Lone Star Ruby Conf 2008: Grammar - A BNF-like Ruby DSL for Parsing
A Grammar is an object similar to a Regexp. It specifies an input pattern to match and it integrates well surrounding Ruby code because it is simply an object. Instead of specifying the “pattern” using operators in a string (or file like most other parsing packages), operators and other methods to create build larger Grammar objects from smaller ones. This results in a Ruby DSL that resembles BNF. With a Ruby DSL, there is quite a bit more flexibility, better integration, and seamless actions (using blocks).
To give an idea how a complex Grammar is formed, here are some of the Grammar molecules and combinators/operators/methods along with the equivalent Regexp:
E(?a) : a
E(?a..?z) : [a..z]
ANY : .
NULL : (?:)
EOF : \Z
Recurse { |f| ... f ... } : (?<f> ... \g<f> ... )
x|y : x|y
x+y : xy
+A : (?=A)
-A : (?!A)
x.optional : x? : x|NULL
x*n : x{n}
x*(n..m) : x{n,m}
x.repeat0 : x* : Recurse { |g| g+x | NULL }
x.repeat1 : x+ : Recurse { |g| (g|NULL) + x }
x.repeat0(y) : x*?y : Recurse { |g| y | x+g }
x.repeat1(y) : x+?y : Recurse { |g| x + (y|g) }
One aspect of the grammar package that has been used extensively to increase flexibility is duck-typing. Here are the major “duck types” along with some uses:
- atomic pattern:
- needs #=== to match an element in the input
- typically exact or a range
- input:
- input sequence to parsing
- like the IO#getc method
- Backtracking wraps a buffer around the input.
- Parser input may come from lexer output.
- No need to read entire file into memory.
- output:
- output of parsing
- needs #<< and #concat methods like Array/String
- will simply mirror the input without intervention
- A producer/consumer queue is used for a multi-threaded lexer.

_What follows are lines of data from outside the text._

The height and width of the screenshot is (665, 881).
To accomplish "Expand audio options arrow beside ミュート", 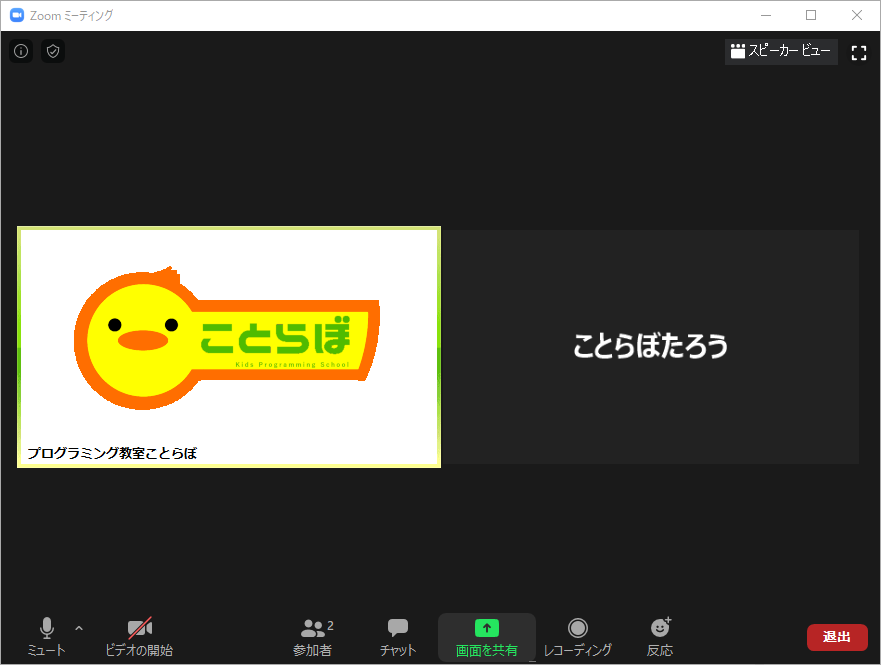I will [79, 628].
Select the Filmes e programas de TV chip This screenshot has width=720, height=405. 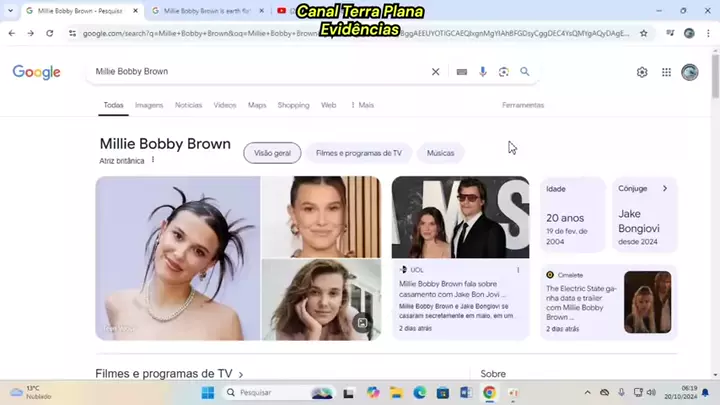tap(358, 153)
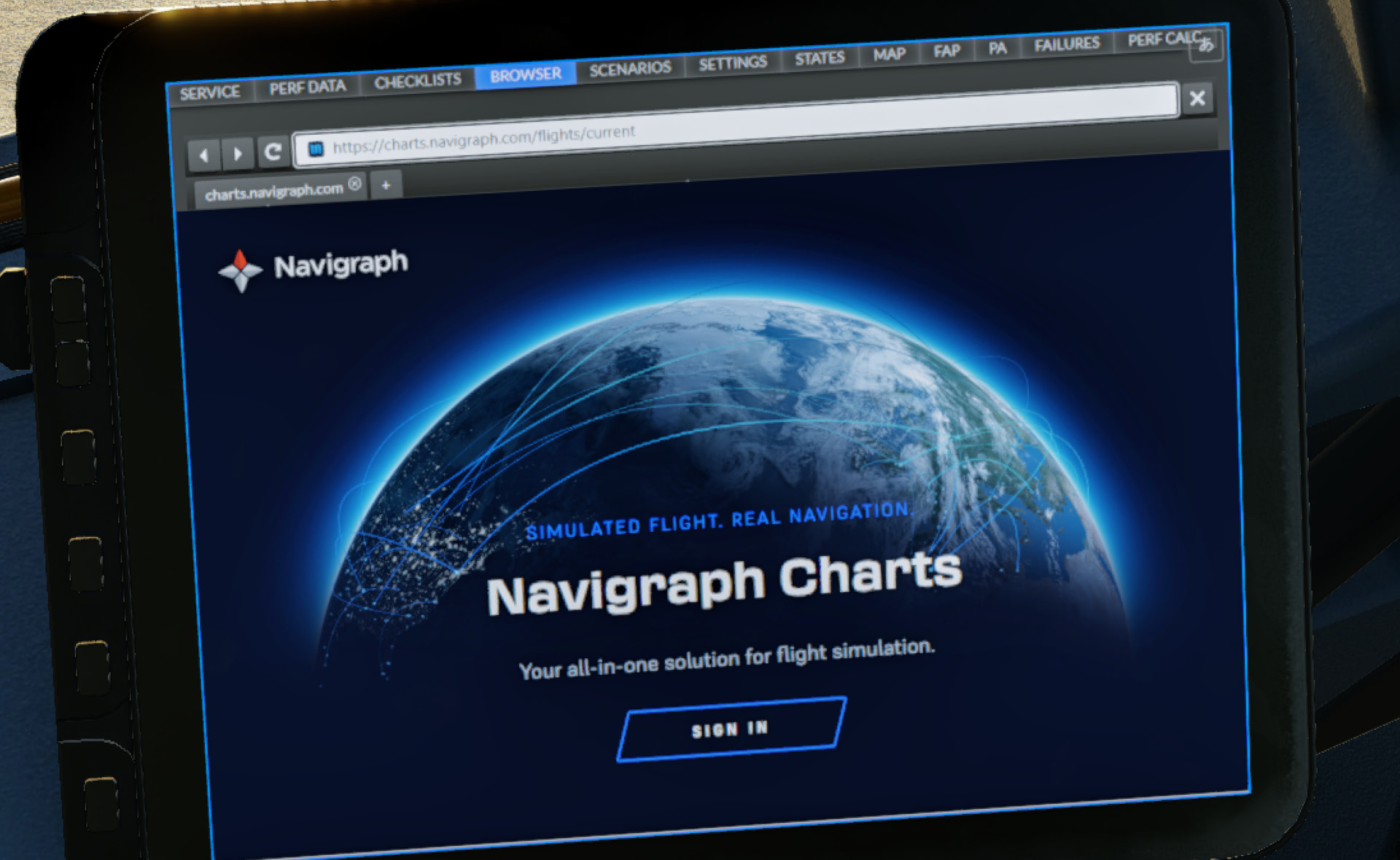
Task: Select the charts.navigraph.com browser tab
Action: pos(273,192)
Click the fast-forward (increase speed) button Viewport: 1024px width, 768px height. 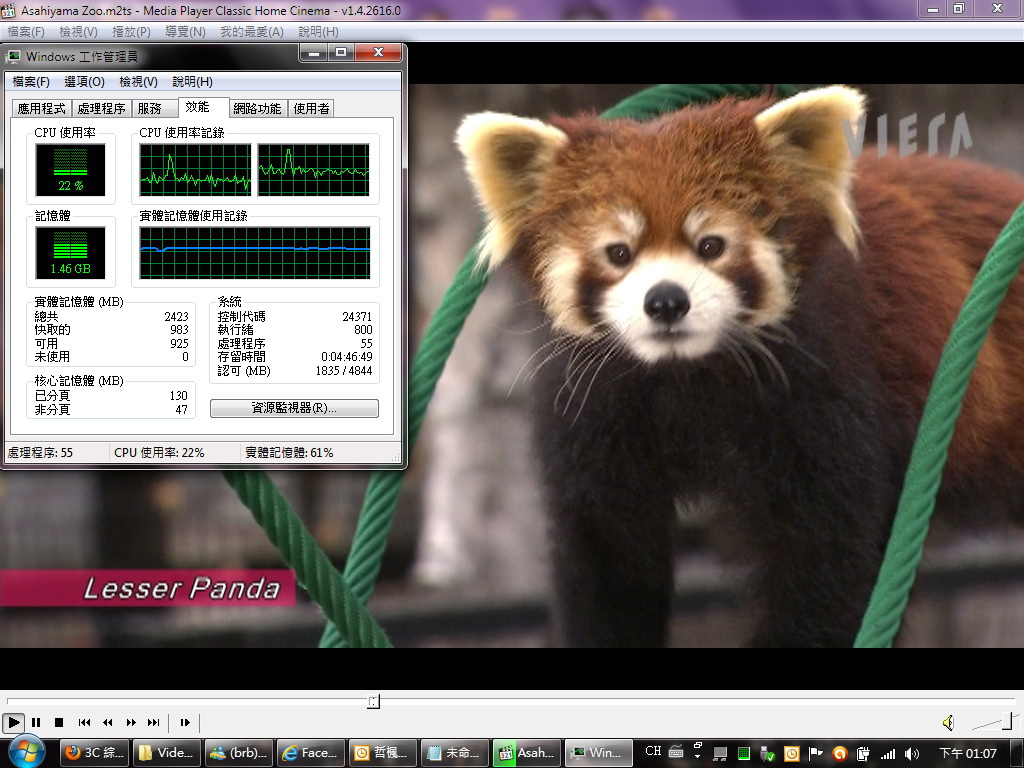pos(131,722)
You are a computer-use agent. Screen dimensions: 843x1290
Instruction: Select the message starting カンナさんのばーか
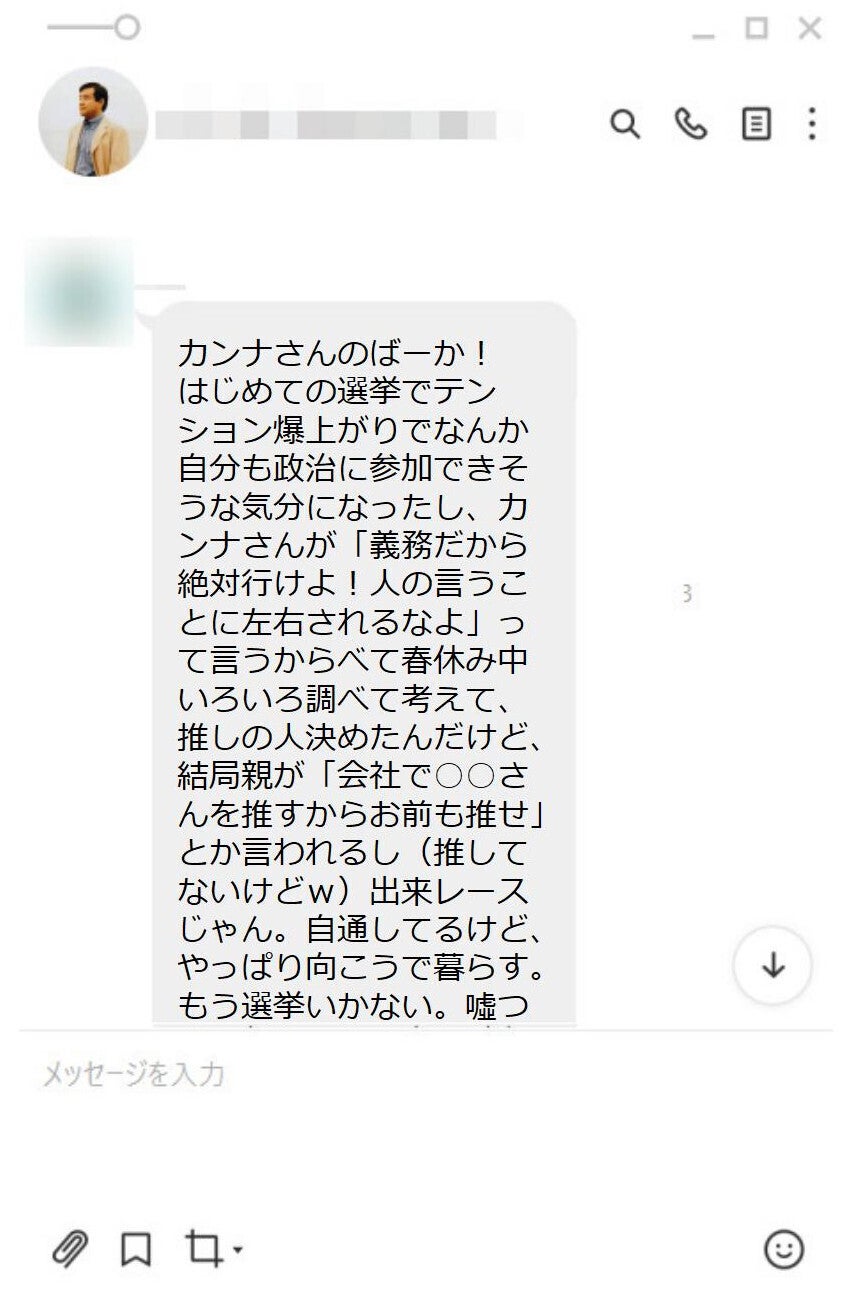tap(364, 665)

- An “abstract syntax forest” is formed with a hieararchy of outputs.
- engine:
- Most methods take one or more grammars.
- The reference engine directly parses the input.
- Efficient engines generate optimized parsers in different languages.
- For now only Ruby parser is generated and a C parser is generated using Ruby2CExtension.
- Generated parsers typically rival or beat the performance of
- hand-crafted parsers in the same target language (even with the help of Regexp).
- parser:
- concrete implementation of a Grammar
- API is dependent on the engine.
Like Regexp, Grammar handles ambiguous alternatives by simply letting the first match win. Unlike Regexp, Grammar does not backtrack by default when an alternative fails after it started to match. This is because Grammar is mostly an efficient LL(1) parser and this helps detect a mismatch right where it occurs. Fixed length or unlimited backtracking is still possible by using the #backtrack method on a Grammar. With Grammar, context may also be used to resolve (ambiguous) alternatives, whereas almost ever other parser generator requires context-free grammars.
The way recursion is handled and optimized is another interesting aspect of Grammar. First, a tail-call optimization is made so that right recursive Grammars will imply a loop. Secondly, and most important is that even left recursion is handled. The only other known techinque for handling left recursion in an LL parser is [Frost2008], which incurs a performance penalty. The novel techique used by Grammar results in left recursive grammars being even more efficient than right recursive ones (after tail-call optimization), similar to LR parsers.